■ Short task: Rewrite all the rows below, switching each "screenshot" to "snapshot" and changing nothing else.

■ Entries supplied:
——————
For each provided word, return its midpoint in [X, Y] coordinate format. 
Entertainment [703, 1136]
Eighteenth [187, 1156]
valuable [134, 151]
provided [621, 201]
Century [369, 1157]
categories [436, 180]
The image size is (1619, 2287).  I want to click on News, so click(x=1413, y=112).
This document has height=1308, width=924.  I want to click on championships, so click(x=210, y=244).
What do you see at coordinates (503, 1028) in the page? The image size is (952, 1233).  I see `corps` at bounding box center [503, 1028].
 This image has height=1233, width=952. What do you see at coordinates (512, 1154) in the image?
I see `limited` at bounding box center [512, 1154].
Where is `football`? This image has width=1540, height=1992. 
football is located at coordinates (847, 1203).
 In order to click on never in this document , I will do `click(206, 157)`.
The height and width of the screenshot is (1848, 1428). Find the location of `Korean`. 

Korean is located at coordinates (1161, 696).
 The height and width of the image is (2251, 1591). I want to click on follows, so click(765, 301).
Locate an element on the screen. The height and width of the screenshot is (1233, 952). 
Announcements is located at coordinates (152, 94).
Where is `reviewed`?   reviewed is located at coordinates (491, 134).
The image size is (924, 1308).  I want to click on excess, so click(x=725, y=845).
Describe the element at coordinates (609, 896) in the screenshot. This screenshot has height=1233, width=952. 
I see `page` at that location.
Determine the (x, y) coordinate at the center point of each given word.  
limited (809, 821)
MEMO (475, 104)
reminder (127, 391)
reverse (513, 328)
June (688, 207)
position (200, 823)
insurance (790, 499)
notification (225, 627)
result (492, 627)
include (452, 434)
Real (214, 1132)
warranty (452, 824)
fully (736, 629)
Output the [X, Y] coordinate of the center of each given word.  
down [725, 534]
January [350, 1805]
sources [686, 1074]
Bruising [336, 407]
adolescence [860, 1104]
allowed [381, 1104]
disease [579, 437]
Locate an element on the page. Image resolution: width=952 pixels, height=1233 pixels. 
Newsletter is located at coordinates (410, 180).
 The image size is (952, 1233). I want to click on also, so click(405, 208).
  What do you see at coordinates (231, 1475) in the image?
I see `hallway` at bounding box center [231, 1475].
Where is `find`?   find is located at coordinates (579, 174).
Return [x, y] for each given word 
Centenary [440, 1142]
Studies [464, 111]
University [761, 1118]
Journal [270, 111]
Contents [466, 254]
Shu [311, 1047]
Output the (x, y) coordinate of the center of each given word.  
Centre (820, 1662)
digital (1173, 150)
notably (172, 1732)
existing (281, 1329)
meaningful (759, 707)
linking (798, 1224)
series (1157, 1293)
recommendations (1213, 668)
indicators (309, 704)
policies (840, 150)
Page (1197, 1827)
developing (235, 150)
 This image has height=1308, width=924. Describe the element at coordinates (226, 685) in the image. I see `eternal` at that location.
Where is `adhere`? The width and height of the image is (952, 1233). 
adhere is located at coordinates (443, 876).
——————
■ Written answer:
For each provided word, return its midpoint in [X, Y] coordinate format. 
Entertainment [703, 1136]
Eighteenth [187, 1156]
valuable [134, 151]
provided [621, 201]
Century [369, 1157]
categories [436, 180]
The image size is (1619, 2287).  I want to click on News, so click(x=1413, y=112).
This document has height=1308, width=924.  I want to click on championships, so click(x=210, y=244).
What do you see at coordinates (503, 1028) in the page? The image size is (952, 1233).  I see `corps` at bounding box center [503, 1028].
 This image has height=1233, width=952. What do you see at coordinates (512, 1154) in the image?
I see `limited` at bounding box center [512, 1154].
Where is `football`? This image has width=1540, height=1992. 
football is located at coordinates (847, 1203).
 In order to click on never in this document , I will do `click(206, 157)`.
The height and width of the snapshot is (1848, 1428). Find the location of `Korean`. 

Korean is located at coordinates (1161, 696).
 The height and width of the image is (2251, 1591). I want to click on follows, so click(765, 301).
Locate an element on the screen. The height and width of the snapshot is (1233, 952). 
Announcements is located at coordinates (152, 94).
Where is `reviewed`?   reviewed is located at coordinates (491, 134).
The image size is (924, 1308).  I want to click on excess, so click(x=725, y=845).
Describe the element at coordinates (609, 896) in the snapshot. This snapshot has height=1233, width=952. 
I see `page` at that location.
Determine the (x, y) coordinate at the center point of each given word.  
limited (809, 821)
MEMO (475, 104)
reminder (127, 391)
reverse (513, 328)
June (688, 207)
position (200, 823)
insurance (790, 499)
notification (225, 627)
result (492, 627)
include (452, 434)
Real (214, 1132)
warranty (452, 824)
fully (736, 629)
Output the [X, Y] coordinate of the center of each given word.  
down [725, 534]
January [350, 1805]
sources [686, 1074]
Bruising [336, 407]
adolescence [860, 1104]
allowed [381, 1104]
disease [579, 437]
Locate an element on the page. Image resolution: width=952 pixels, height=1233 pixels. 
Newsletter is located at coordinates (410, 180).
 The image size is (952, 1233). I want to click on also, so click(405, 208).
  What do you see at coordinates (231, 1475) in the image?
I see `hallway` at bounding box center [231, 1475].
Where is `find`?   find is located at coordinates (579, 174).
Return [x, y] for each given word 
Centenary [440, 1142]
Studies [464, 111]
University [761, 1118]
Journal [270, 111]
Contents [466, 254]
Shu [311, 1047]
Output the (x, y) coordinate of the center of each given word.  
Centre (820, 1662)
digital (1173, 150)
notably (172, 1732)
existing (281, 1329)
meaningful (759, 707)
linking (798, 1224)
series (1157, 1293)
recommendations (1213, 668)
indicators (309, 704)
policies (840, 150)
Page (1197, 1827)
developing (235, 150)
 This image has height=1308, width=924. Describe the element at coordinates (226, 685) in the image. I see `eternal` at that location.
Where is `adhere`? The width and height of the image is (952, 1233). 
adhere is located at coordinates (443, 876).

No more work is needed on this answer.